• RECORDS SUPPLIED:
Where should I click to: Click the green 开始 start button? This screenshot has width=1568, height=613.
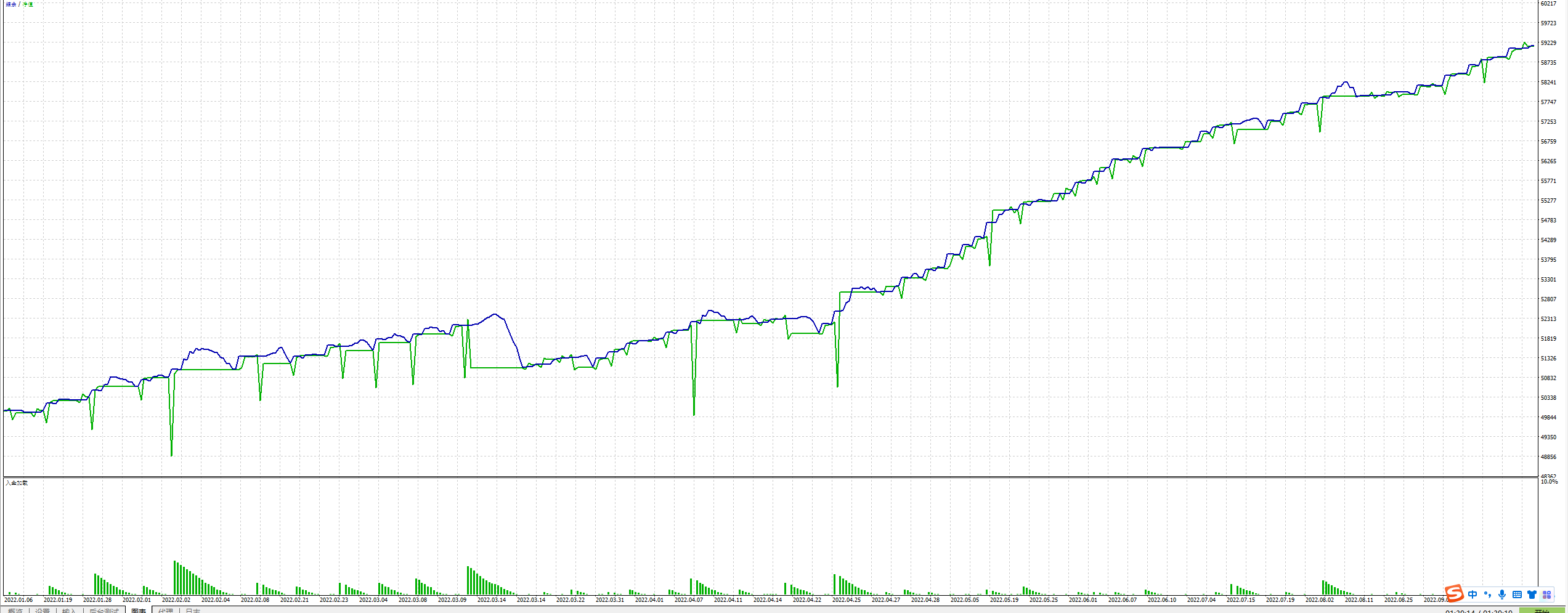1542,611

* * *

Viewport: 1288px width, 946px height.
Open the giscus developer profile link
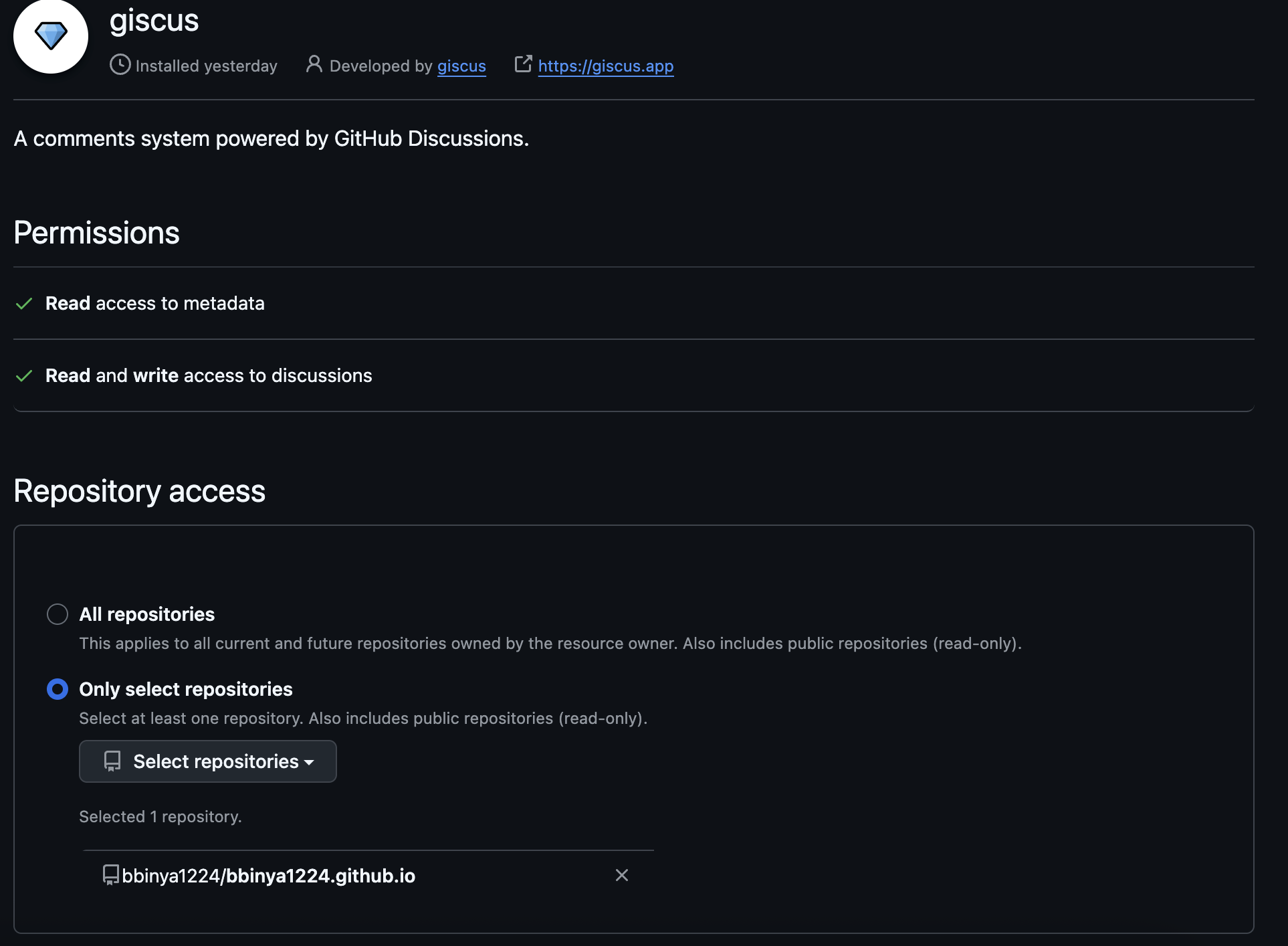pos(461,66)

• WHAT THIS TASK INVOLVES: Set down, word for word, the listing lines starting at the line that contains "Viewport: 1288px width, 946px height." and ending at the line that contains "pos(461,66)", including both of those lines. Leave the pictures out of your copy.

• RIGHT ANSWER:
Viewport: 1288px width, 946px height.
Open the giscus developer profile link
pos(461,66)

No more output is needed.